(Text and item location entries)

──────────────────────────────

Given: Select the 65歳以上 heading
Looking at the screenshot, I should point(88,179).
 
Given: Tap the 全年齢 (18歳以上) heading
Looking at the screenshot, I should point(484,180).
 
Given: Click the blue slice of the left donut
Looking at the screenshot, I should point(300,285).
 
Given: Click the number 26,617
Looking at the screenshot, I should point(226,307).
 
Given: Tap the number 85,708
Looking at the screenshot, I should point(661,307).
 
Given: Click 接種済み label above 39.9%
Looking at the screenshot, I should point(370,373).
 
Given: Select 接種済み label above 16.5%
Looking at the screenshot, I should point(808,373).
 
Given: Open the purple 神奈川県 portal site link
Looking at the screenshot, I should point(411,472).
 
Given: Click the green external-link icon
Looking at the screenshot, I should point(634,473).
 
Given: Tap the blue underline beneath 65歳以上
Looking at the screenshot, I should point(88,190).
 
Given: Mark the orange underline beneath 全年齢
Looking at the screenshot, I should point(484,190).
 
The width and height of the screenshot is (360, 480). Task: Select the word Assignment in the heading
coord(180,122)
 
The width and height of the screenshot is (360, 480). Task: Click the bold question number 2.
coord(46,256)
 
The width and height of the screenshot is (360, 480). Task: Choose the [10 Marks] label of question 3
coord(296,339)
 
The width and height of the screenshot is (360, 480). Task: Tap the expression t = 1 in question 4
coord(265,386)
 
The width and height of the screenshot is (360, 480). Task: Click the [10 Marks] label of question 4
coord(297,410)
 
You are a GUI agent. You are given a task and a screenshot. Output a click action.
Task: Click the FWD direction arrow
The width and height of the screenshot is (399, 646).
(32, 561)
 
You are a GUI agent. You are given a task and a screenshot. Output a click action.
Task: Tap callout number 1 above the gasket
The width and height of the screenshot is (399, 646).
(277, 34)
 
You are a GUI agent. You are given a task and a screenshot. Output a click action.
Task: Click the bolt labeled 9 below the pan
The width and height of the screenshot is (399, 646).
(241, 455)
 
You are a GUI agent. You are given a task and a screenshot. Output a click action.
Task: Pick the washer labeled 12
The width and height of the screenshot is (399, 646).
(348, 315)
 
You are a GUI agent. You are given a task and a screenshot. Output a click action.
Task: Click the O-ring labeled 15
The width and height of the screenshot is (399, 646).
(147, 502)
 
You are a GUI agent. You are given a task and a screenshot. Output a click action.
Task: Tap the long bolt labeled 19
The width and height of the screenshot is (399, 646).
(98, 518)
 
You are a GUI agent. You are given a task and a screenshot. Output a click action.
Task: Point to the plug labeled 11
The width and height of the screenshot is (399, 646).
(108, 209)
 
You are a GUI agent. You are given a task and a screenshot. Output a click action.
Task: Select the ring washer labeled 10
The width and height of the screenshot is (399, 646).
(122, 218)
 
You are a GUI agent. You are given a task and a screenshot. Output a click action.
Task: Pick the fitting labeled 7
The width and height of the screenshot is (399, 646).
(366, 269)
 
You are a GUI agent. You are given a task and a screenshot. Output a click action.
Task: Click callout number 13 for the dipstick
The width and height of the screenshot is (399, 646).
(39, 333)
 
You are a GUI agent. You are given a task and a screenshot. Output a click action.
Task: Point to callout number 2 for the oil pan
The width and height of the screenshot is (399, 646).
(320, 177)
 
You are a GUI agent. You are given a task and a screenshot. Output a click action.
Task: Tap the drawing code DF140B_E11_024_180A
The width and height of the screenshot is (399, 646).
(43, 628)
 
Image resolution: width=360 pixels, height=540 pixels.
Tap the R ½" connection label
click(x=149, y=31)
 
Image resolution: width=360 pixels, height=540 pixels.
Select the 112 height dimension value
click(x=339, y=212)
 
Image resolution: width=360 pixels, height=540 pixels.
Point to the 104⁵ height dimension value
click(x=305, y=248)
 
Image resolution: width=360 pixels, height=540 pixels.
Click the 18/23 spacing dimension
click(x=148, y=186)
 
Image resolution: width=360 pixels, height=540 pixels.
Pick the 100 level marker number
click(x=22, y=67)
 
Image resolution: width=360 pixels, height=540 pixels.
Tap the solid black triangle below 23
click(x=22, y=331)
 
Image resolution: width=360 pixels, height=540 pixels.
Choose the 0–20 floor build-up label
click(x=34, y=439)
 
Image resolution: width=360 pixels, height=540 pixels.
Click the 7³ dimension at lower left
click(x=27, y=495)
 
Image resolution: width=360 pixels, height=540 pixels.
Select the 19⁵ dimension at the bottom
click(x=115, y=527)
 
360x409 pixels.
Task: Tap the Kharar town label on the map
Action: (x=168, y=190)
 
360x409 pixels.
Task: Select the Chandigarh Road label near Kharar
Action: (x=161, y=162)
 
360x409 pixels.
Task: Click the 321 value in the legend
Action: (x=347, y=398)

──────────────────────────────

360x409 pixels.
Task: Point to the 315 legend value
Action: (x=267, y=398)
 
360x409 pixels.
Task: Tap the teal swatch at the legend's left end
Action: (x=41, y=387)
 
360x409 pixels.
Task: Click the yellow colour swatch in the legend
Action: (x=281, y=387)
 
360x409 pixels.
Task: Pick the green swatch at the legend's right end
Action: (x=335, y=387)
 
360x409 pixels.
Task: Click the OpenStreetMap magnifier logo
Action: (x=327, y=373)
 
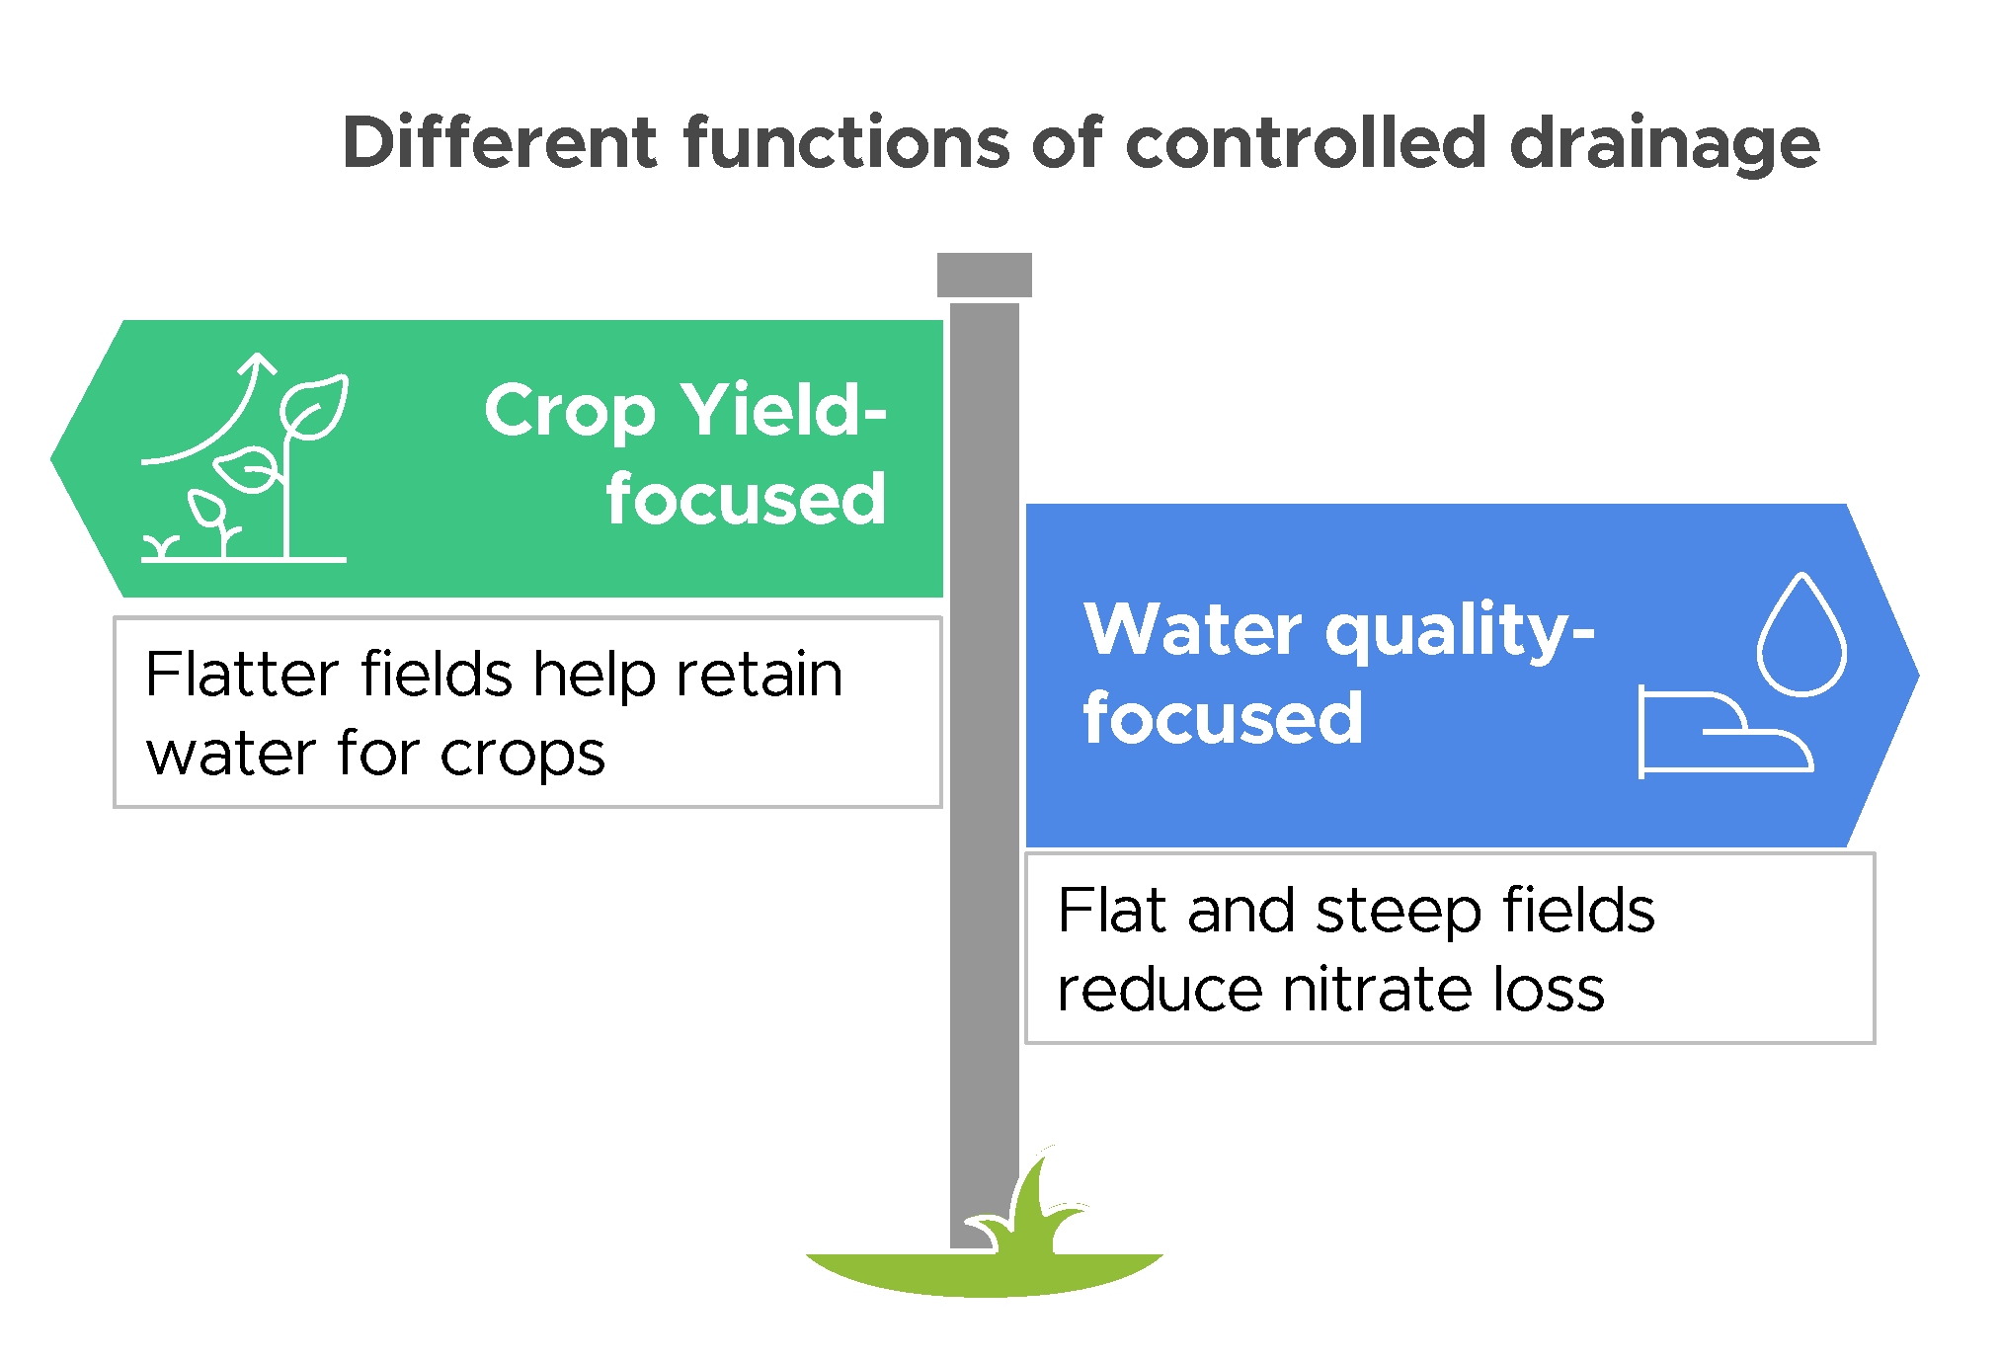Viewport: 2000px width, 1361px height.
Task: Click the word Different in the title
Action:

──────────────────────────────

→ What needs to be done: Recast the lines of the items above, from the one that contains "Given: Select the 65歳以上 heading" through the one that contains "Given: Click the blue slice of the left donut", as a JSON list of strings with one string per line, omitting blank lines.

→ Full output:
[
  "Given: Select the 65歳以上 heading",
  "Looking at the screenshot, I should point(88,179).",
  "Given: Tap the 全年齢 (18歳以上) heading",
  "Looking at the screenshot, I should point(484,180).",
  "Given: Click the blue slice of the left donut"
]